The report also says Mr. Pack directed that dossiers about these individuals be given to people outside of government, which was against the advice of an external law firm that warned this could violate the Privacy Act. The review also found that Mr. Pack “engaged in gross mismanagement” when he moved the standards editor at VOA into a position with no assigned duties or functions and barred him from answering questions. Then he refused to backfill the position.
While the agency is funded by the government, a “firewall” is supposed to shield its journalistic independence and integrity. Mr. Pack sought to rescind regulations that codified these protections. The review team found that he “took actions that were inconsistent with the statutory mandate” but also that the law does not clearly define the limits of the CEO authority. This is something that should be rectified.

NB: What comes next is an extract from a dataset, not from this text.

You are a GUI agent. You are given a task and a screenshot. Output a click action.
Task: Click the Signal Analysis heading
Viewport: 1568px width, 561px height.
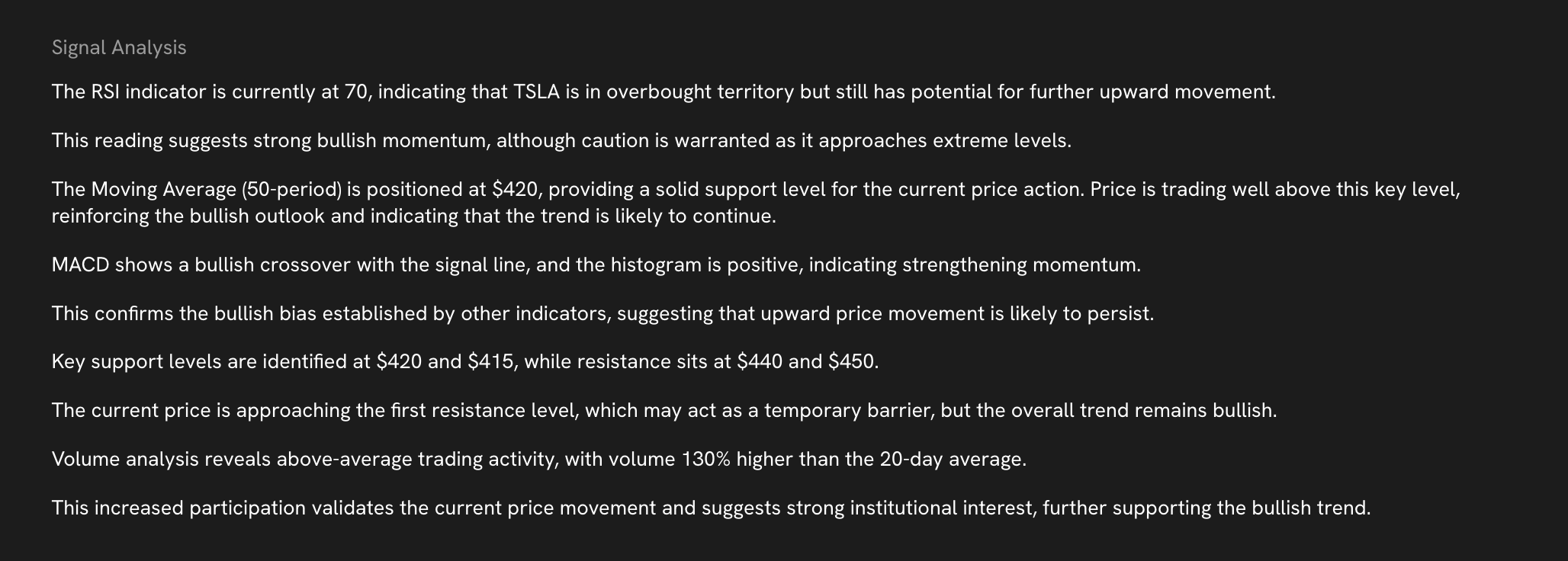(x=119, y=47)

It’s not surprising that Mr. Trump wanted to exert more control over the Agency for Global Media, which employs about 4,000 people and broadcasts in more than 60 languages. The broader findings are consistent with earlier reports from the State Department’s inspector general, but it’s nevertheless a timely reminder of the damage that a single appointee can cause during just eight months in a job — and a harbinger of what a second Trump administration might look like.
Last September, the Senate confirmed former VOA chief and Pulitzer Prize-winning journalist Amanda Bennett as Mr. Pack’s replacement for a three-year term. The agency had already rescinded all improper suspensions of security clearances and rehired several employees. Staffers received fresh training on the importance of the firewall. The VOA standards editor returned to his job.
The work they’re doing is as important as ever. The agency says its programing in Russian and Ukrainian has been viewed more than 8 billion times since Russia’s invasion and that 1 in 4 Iranians uses circumvention tools it supports to access information blocked by the regime in Tehran. Those are healthy signs that its credibility, which depends on being perceived as factual and independent, has survived.